1. Prior to scheduling, the MRI conditional device should be confirmed.
2. An electrophysiology (EP) physician, nurse or a manufacturer representative will reprogram the pacer/ICD to the appropriate setting before and after the MRI. This will be done at the MRI scanner. Device interrogators for the four major manufacturers will be stored in the MRI suite.
3. Monitoring during the MRI scan will be performed by a Radiology nurse. Monitoring will entail pulse oximetry and heart rate, as well as continuous visual and voice contact with the patient.
4. If any issue arises (i.e., pain, discomfort, significant change in heart rate), the patient will be removed from the MRI scanner and the EP consult fellow will be called at 443-UCEP. If the patient is unresponsive or unstable, a code will be called. An external defibrillator should be easily accessible.

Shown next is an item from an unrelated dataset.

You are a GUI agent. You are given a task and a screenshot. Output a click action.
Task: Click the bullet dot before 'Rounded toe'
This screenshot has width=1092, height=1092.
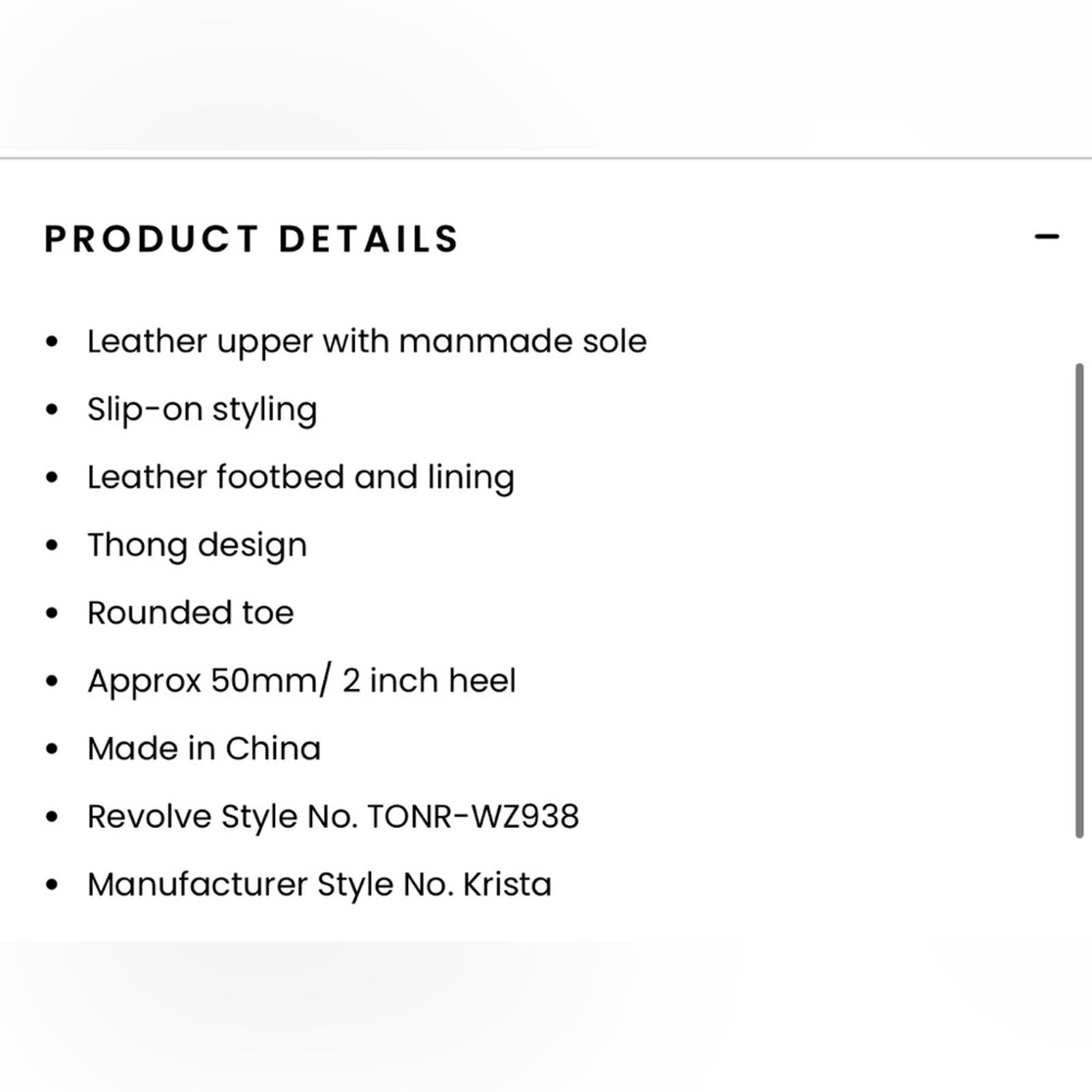click(x=52, y=613)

• If there is not an MRI conditional device, the workflow will be modified as follows:

1. Risk-benefit analysis should clearly show the benefits of MRI. The study should not be performed if similar clinical information could be obtained with another image modality. Indications for which MRI will be considered without an MRI conditional device include: Brain, Cardiac, or Other indications where the risk-benefit analysis is compelling.
2. An appointment with the EP clinic should be schedule prior to the MRI date to review the details of the pacer/ICD and leads, and confirm that MRI is appropriate. EP should document in their notes regarding the encounter that a full discussion of risks and benefits of MRI was performed with the patient.
3. On the day of the exam, an EP physician or nurse will reprogram the pacer/ICD to the appropriate setting before and after the MRI.
4. Monitoring during the MRI scan will be performed by a Radiology nurse for patients who are non-pacer dependent; EP staff will monitor patients who are pacer-dependent. Monitoring will entail pulse oximetry and heart rate, as well as continuous visual and voice contact with the patient.
5. If any issue arises (i.e., pain, discomfort, significant change in heart rate), the patient will be removed from the MRI scanner and the EP consult fellow will be called at 443-UCEP. If the patient is unresponsive or unstable, a code will be called. An external defibrillator should be easily accessible.

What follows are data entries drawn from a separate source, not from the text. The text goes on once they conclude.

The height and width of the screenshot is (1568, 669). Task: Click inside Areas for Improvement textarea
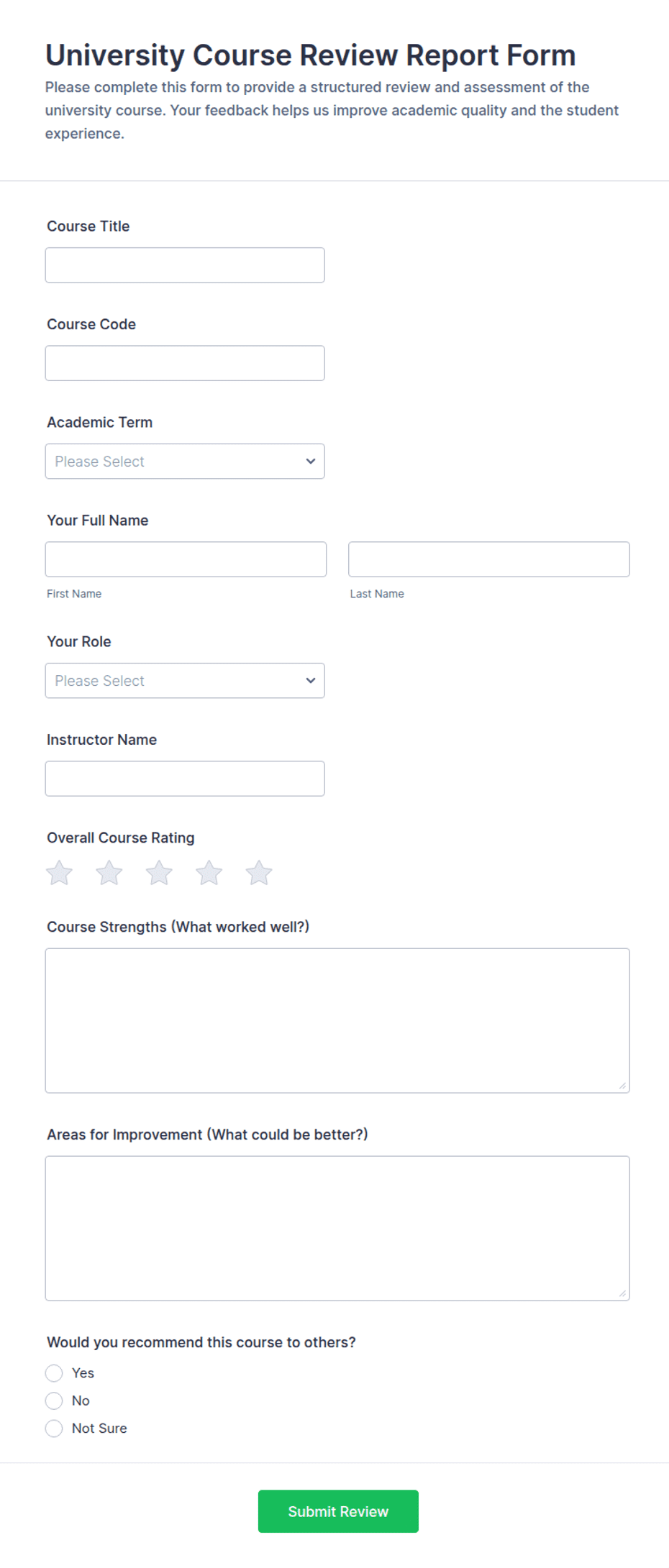pyautogui.click(x=337, y=1228)
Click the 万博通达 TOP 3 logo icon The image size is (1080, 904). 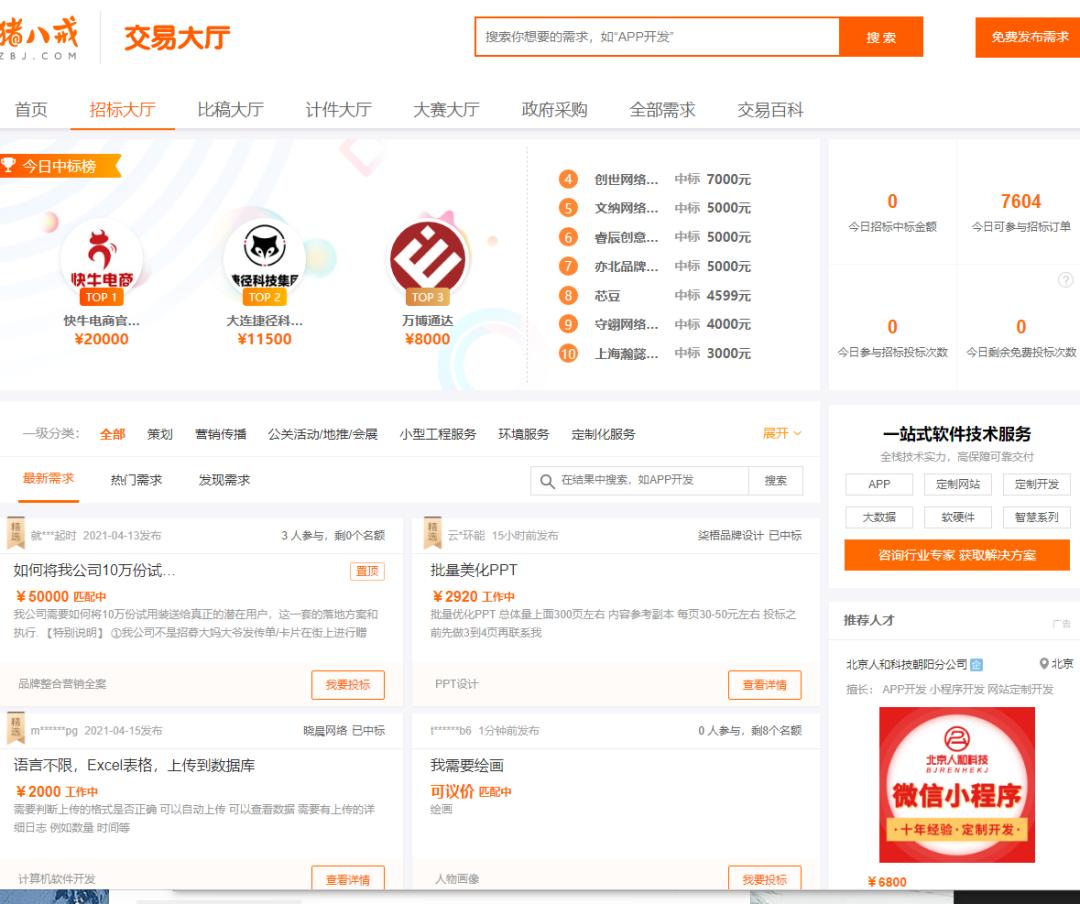[428, 258]
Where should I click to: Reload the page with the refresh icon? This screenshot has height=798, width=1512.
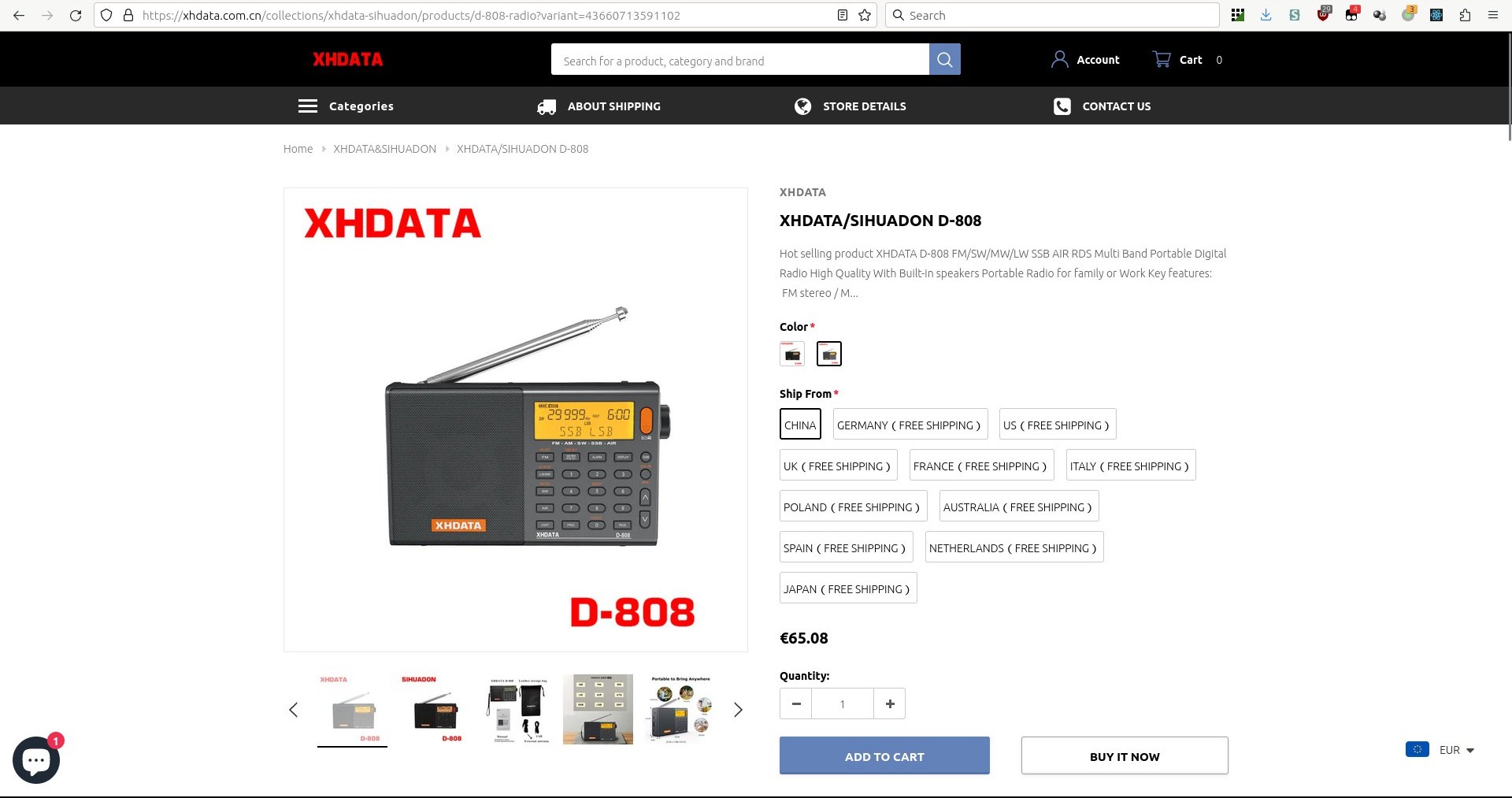(x=76, y=15)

• Note that the presence of a coronary sinus lead is no longer a contraindication in patients with approved CRT-D devices (listed above).
• Thoracic MRI presents additional risk that should be considered. Multiple MRI exams should also be avoided, when possible.
• Appropriate personnel, a crash cart, and defibrillator must be available throughout the procedure to address an adverse event. Visual and voice contact with the patient should be maintained throughout the study. The patient should report any unusual sensations or problems so that, if necessary, the study can be terminated.
• Appointments will be coordinated to ensure that an MRI physicist and an attending radiologist are involved to tailor the study for minimum SAR while obtaining the essential clinical information.

Cardiac Loop Recorders typically contain no lead wires or large loops of electrically conductive material. Product details regarding the specific loop recorder in question should be reviewed prior to MRI.

The main issue to consider with MRI is that data stored on the device may be altered or erased. Data should be downloaded before the time of study, and this issue should be discussed with the cardiologist who manages the loop recorder.

Because loop recorders contain ferromagnetic components, patients may feel slight movement during scanning. While not a safety hazard, patients should be made aware of this before scanning.